An audit of NOAA found security shortcomings, including the link between information systems and satellite systems.
An audit of NOAA found security shortcomings, including the link between information systems and satellite systems.

The security climate is in need of change at the National Oceanic and Atmospheric Administration (NOAA) after a report from the Office of the Inspector General in the Department of Commerce found “significant security deficiencies” — amounting to thousands of vulnerabilities — threaten its mission critical systems.

Specifically, the report on the IG's audit of NOAA called out the agency for having its information systems connected to National Environmental Satellite, Data, and Information Service (NESDIS) critical satellite ground support system which it says “increases the risk of cyber attacks.”

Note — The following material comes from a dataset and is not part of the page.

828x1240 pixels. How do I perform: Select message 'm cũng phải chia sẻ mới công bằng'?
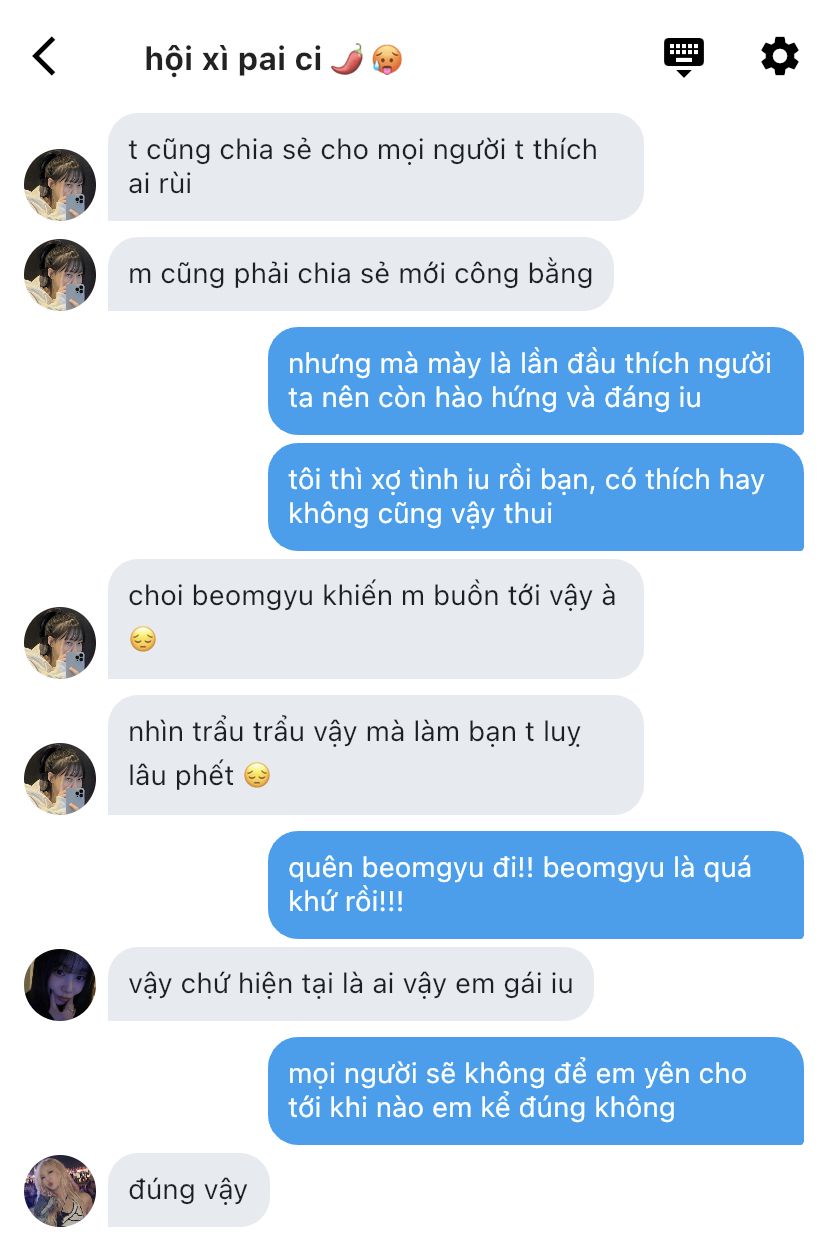[360, 274]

“The Polar-orbiting Operational Environmental Satellites' (POES') and Geostationary Operational Environmental Satellites' (GOES') mission-critical satellite ground support systems have interconnections with systems where the flow of information is not restricted, which could provide a cyber attacker with access to these critical assets,” said the report, echoing security professionals who have always pegged the transitive trust between the systems that run the business and the infrastructure systems as a point of vulnerability.

After reviewing selected Windows components on four NESDIS systems, the Inspector General concluded that “inconsistent implementation of mobile device protections” boosted the probability of malware infection, primarily because unauthorized devices had been connected to critical systems and because GOES and the Environmental Satellite Processing Center (ESPC) didn't take steps to make sure that the Windows AutoRun feature was consistently disabled. Nearly half, 48 percent, of the ESPC's components — and 36 percent of GOES's — were accessed by unauthorized smart phones and thumb drives.

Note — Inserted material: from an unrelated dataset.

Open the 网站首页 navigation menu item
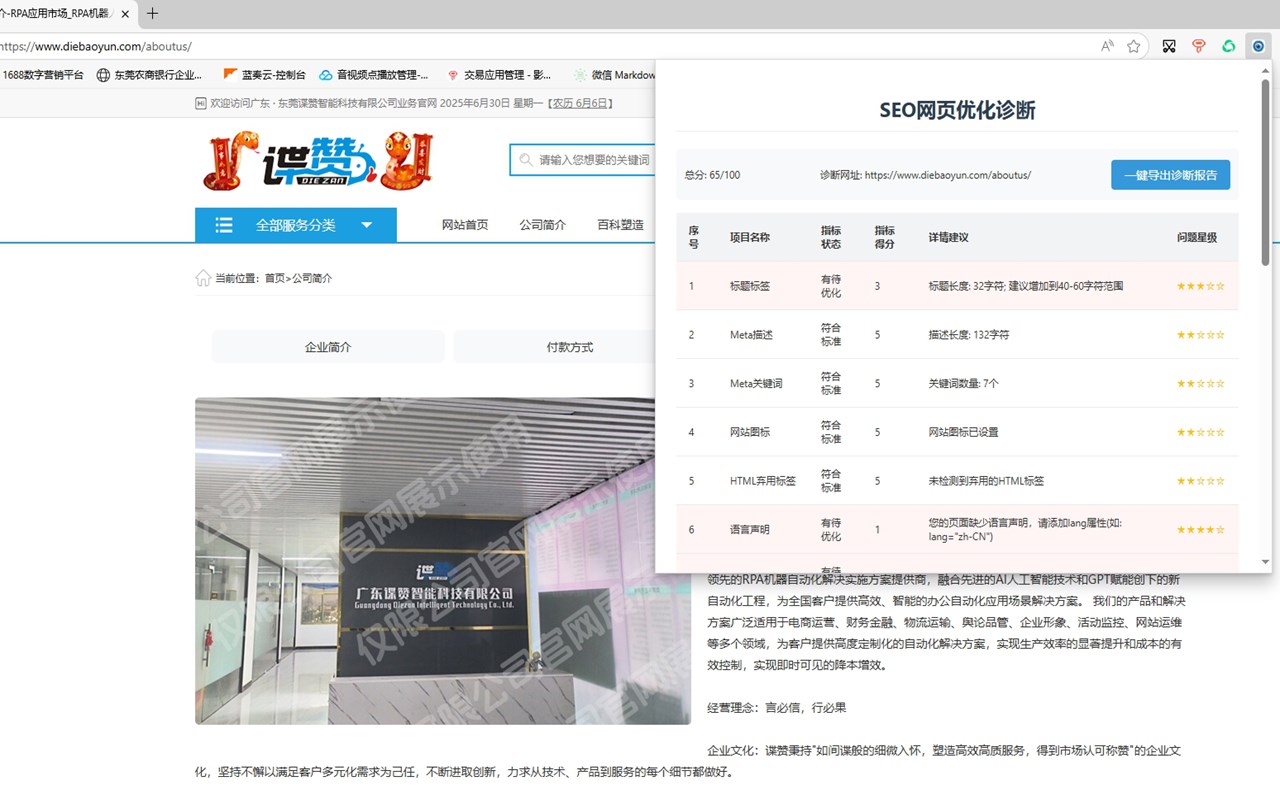Image resolution: width=1280 pixels, height=800 pixels. click(463, 225)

What's more, the report's authors expressed dismay that the agency had not implemented critical security controls in the NESDIS information systems, specifically that NESDIS did not “appropriate remediate vulnerabilities” nor did it institute “required remote access security mechanisms.” Even secure configuration settings controls were not implemented on IT products.

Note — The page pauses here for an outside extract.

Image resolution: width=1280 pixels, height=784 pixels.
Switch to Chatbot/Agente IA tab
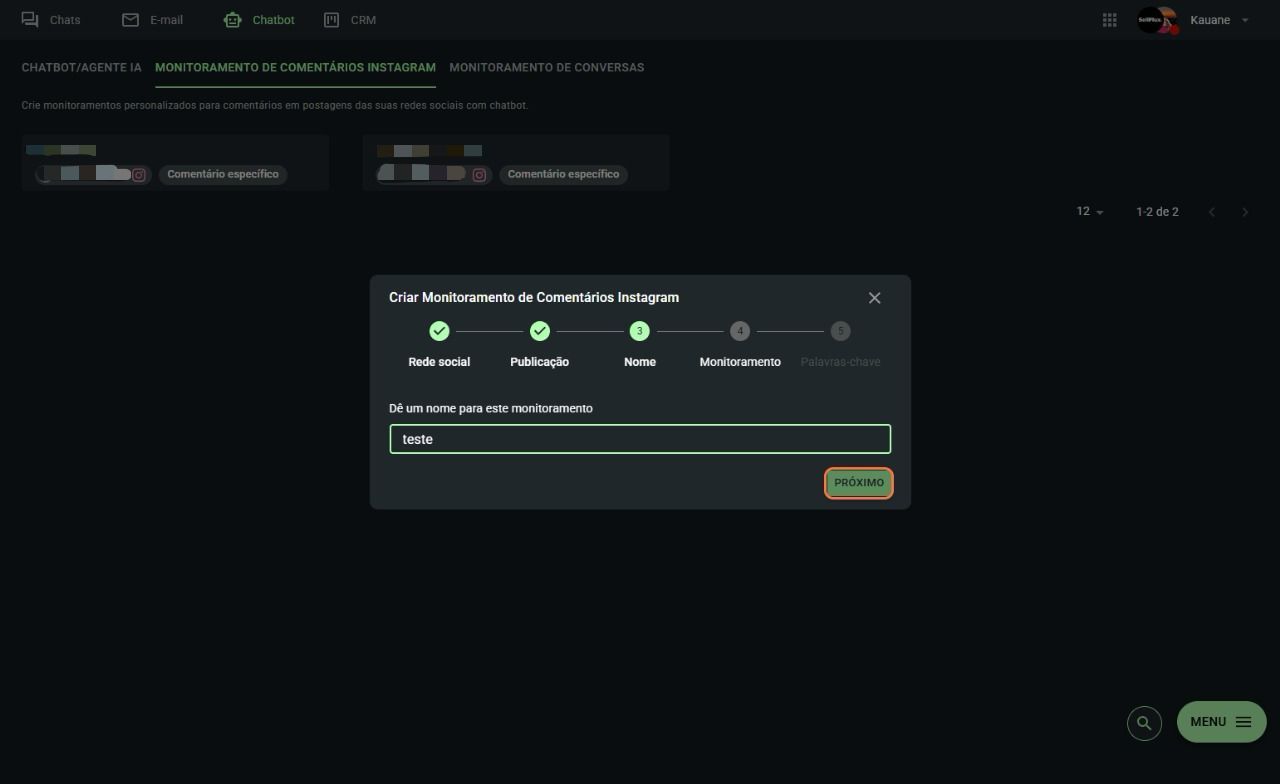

The IG's review did not spare NOAA harsh scrutiny and the agency, which operates under the Commerce Department, took hits for several recent security incidents, including an incident last year in which "an attacker exfiltrated data from a NESDIS system to a suspicious external IP address via the remote connection established with a personal computer.” In that situation, someone accessed a contractor's personal computer and nicked satellite data.